Ethical and legal considerations are essential to many applications of data science.|
This colloquium series is intended to make the students aware of such considerations and to give them the vocabulary to discuss those matters with experts of legal and ethical aspects.
Furthermore, the colloquium will enable students to develop an understanding of professional integrity and provides them with applicable practices for conducting responsible data science.
Some of the objectives of the ethics colloquium include:
After this colloquium, students will be able to identify ethical issues in data projects.

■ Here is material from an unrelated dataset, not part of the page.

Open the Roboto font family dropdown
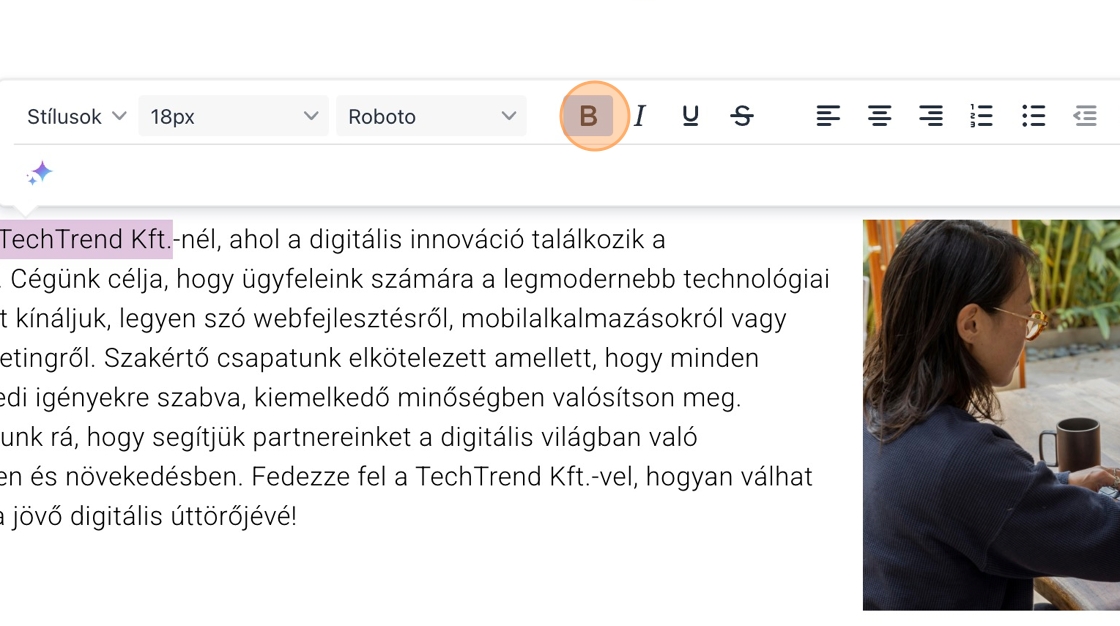 (431, 116)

- Students develop an understanding for the ethical concerns of data science. They recognize how data and data practices, machine learning and their implementation into business models or public administration is related to societal values. Students identify various ethical challenges raised through current data practices and their application in society.

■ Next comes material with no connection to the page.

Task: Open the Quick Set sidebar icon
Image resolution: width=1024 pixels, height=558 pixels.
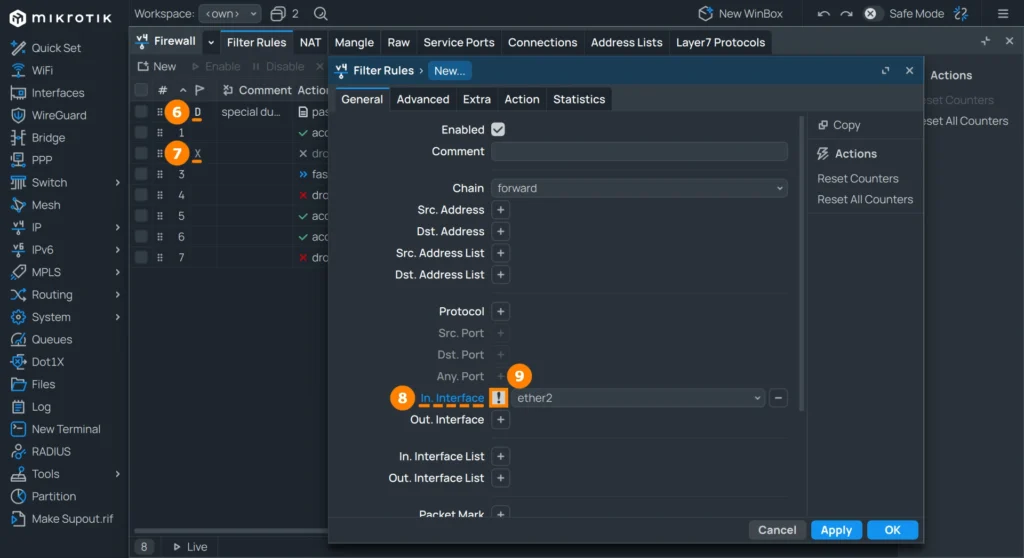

- Students will identify different layers of responsibility for designing data science applications, applying them in societal contexts and regulating them. They are familiar with case examples of best and worse practices, and texts addressing ethical, legal, political and social concerns of data science.
They can recognize responsibilities and voice their own concerns and how these affect design decisions.
They are familiar with guidelines for responsible data ethics and the code of conducts of their profession.
The objective of this colloquium is to help students to develop a professional integrity as responsible data scientists.
Attendance is mandatory.
Moreover, you have to write a brief report (of 500) words explaining which talks were interesting and why, and which talks you thought were missing.
The Data Science ethics colloquium is a series of meetings, organized throughout blocks 1 to 3.|
The meetings alternate bi-weekly with the INFOMDSPC Data science ethics colloquium series.
a) lectures on ethical and legal aspects of data science projects
b) assignments for self-study or group work.
The precise schedule will be communicated in time.
Occasionally papers may be assigned to be read before the lecture.